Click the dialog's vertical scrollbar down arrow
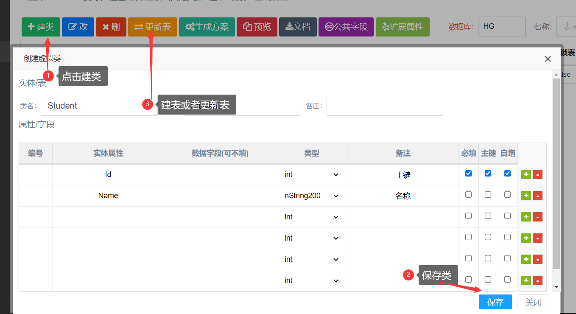The width and height of the screenshot is (576, 314). [x=556, y=287]
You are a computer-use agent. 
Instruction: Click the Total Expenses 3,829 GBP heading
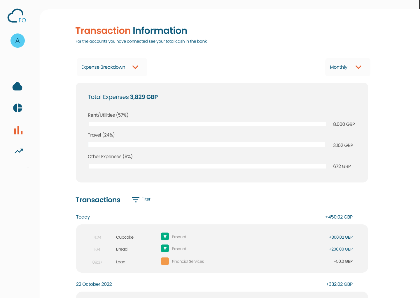(123, 97)
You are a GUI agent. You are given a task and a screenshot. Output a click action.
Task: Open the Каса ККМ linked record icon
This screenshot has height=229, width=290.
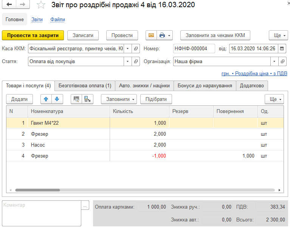136,49
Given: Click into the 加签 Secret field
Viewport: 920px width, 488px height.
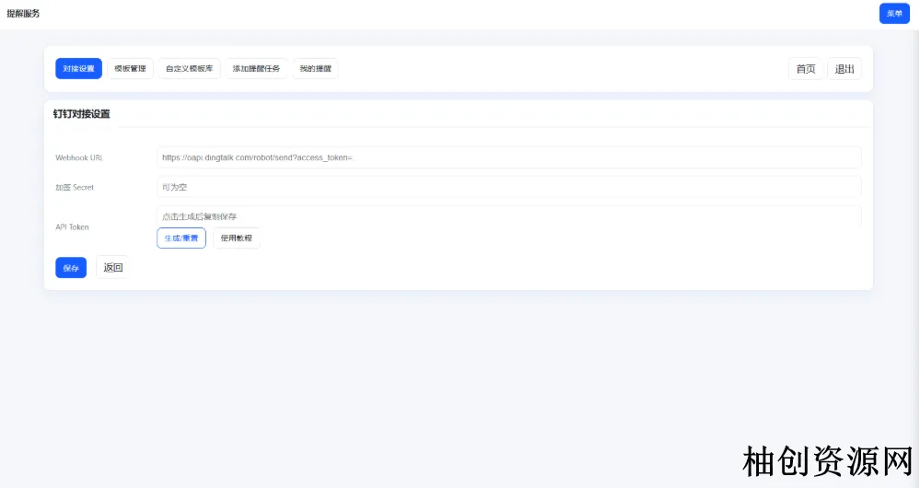Looking at the screenshot, I should point(508,187).
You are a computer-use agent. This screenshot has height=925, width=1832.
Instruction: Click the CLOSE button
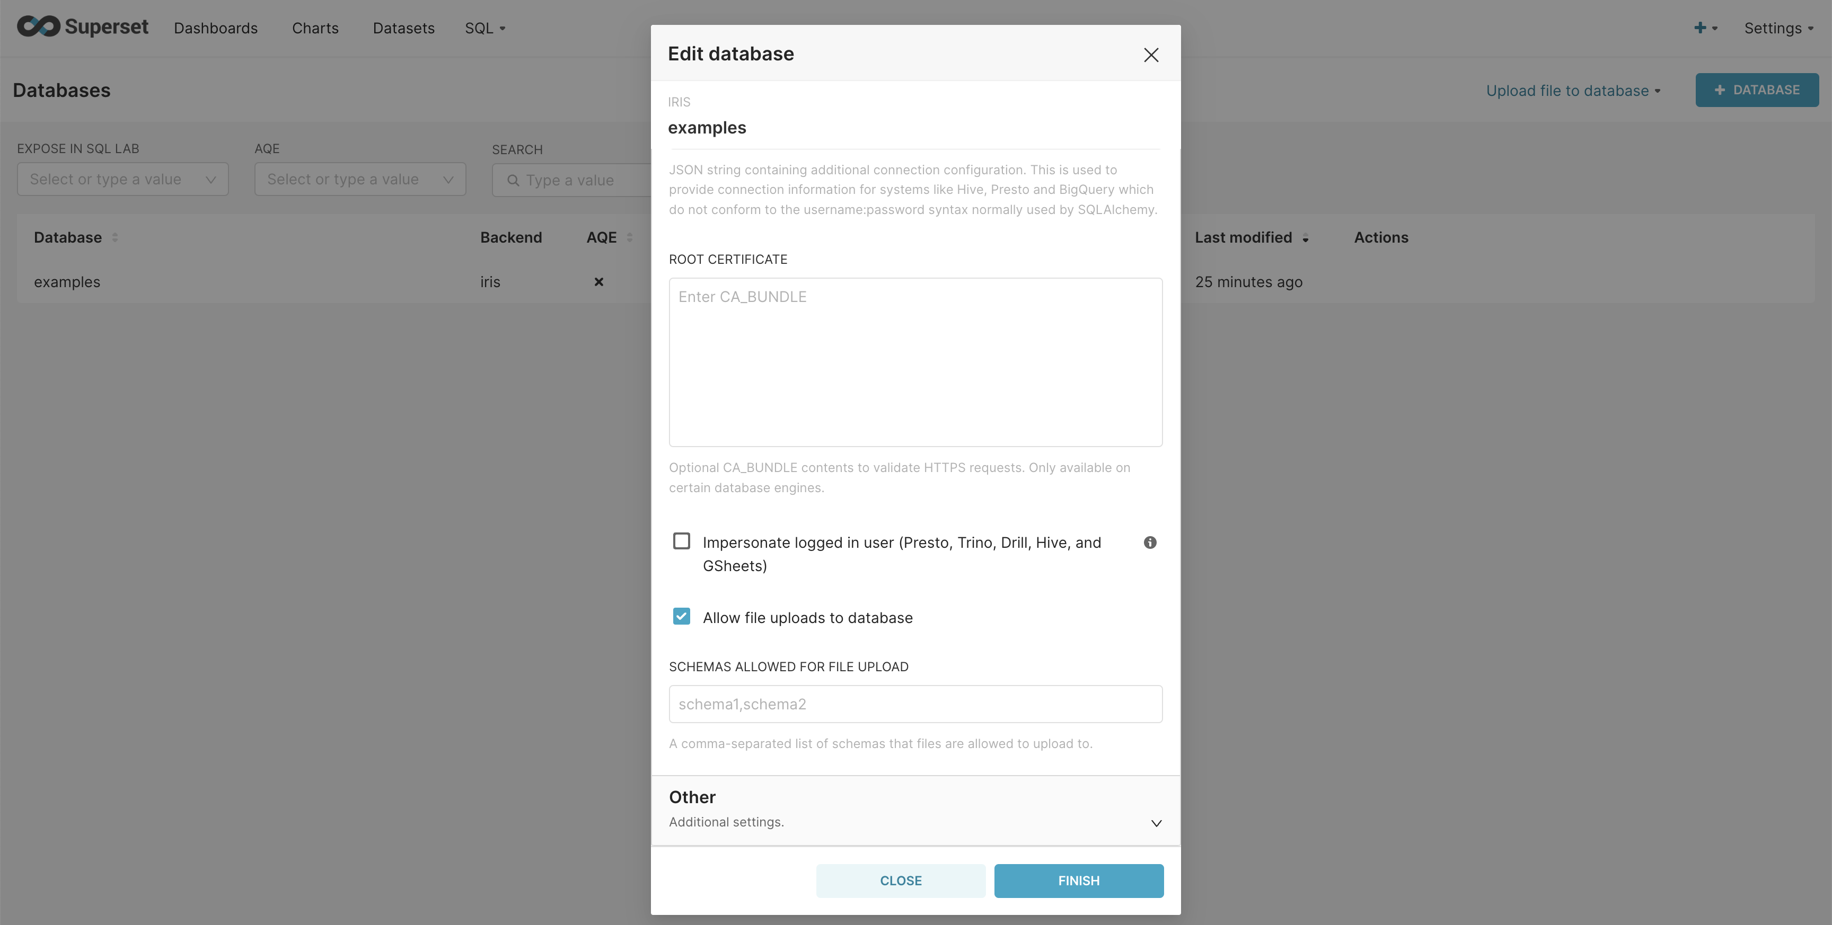click(x=900, y=880)
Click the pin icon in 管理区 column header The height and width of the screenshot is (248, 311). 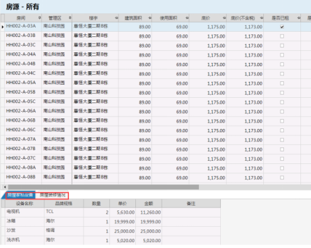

::::::

> **EXERCISE INSTRUCTIONS**:
The expected output is an exact copy of the lines from the one with "Given: Click into the 加签 Secret field" to the final line of the entries above, pictures excepted; please include both ends.

> **RESULT FOR THIS EXERCISE**:
Given: Click into the 加签 Secret field
Viewport: 920px width, 488px height.
Looking at the screenshot, I should point(508,187).
You are a computer-use agent. This screenshot has height=925, width=1832.
Instruction: Click the CLOSE button
click(x=900, y=880)
Click the pin icon in 管理区 column header The height and width of the screenshot is (248, 311). 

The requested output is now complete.